Write out exactly, with no other output, the lines below from the one that contains "Instruction: Click the remove" through the end.

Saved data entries
= Beginning of Section =

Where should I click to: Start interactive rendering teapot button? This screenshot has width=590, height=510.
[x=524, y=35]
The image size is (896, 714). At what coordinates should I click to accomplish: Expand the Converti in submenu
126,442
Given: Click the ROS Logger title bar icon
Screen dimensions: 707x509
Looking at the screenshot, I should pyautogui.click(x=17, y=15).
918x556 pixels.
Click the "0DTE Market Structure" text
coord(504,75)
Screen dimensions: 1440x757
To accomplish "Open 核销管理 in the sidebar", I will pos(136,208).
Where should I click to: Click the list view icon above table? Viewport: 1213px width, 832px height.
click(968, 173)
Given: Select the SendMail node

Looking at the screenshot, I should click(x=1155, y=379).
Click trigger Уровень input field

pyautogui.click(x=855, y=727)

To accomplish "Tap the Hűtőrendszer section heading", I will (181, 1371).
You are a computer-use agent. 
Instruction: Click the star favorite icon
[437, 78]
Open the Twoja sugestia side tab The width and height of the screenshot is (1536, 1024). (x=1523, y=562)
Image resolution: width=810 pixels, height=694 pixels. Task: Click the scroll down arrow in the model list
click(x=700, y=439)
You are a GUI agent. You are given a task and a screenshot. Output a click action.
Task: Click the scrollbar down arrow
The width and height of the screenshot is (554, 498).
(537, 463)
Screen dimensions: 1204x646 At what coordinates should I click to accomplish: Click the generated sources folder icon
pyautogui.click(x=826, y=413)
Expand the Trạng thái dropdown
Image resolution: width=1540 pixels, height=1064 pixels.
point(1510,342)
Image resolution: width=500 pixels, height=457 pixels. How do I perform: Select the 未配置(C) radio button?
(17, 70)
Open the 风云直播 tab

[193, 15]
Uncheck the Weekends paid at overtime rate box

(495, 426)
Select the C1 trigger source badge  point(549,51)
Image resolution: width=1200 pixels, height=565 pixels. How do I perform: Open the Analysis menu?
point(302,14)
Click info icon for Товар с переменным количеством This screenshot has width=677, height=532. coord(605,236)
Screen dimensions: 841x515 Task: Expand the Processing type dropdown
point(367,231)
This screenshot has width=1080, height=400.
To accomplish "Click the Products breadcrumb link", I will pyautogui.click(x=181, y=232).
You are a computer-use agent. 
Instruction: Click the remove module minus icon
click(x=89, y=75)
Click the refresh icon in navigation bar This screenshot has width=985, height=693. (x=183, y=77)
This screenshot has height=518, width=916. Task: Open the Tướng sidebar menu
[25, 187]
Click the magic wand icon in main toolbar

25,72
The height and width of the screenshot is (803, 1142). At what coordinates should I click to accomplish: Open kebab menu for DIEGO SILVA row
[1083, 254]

= End of Section =

Task result
Instruction: Click the remove module minus icon
click(x=89, y=75)
Click the refresh icon in navigation bar This screenshot has width=985, height=693. (x=183, y=77)
This screenshot has height=518, width=916. Task: Open the Tướng sidebar menu
[25, 187]
Click the magic wand icon in main toolbar

25,72
The height and width of the screenshot is (803, 1142). At what coordinates should I click to accomplish: Open kebab menu for DIEGO SILVA row
[1083, 254]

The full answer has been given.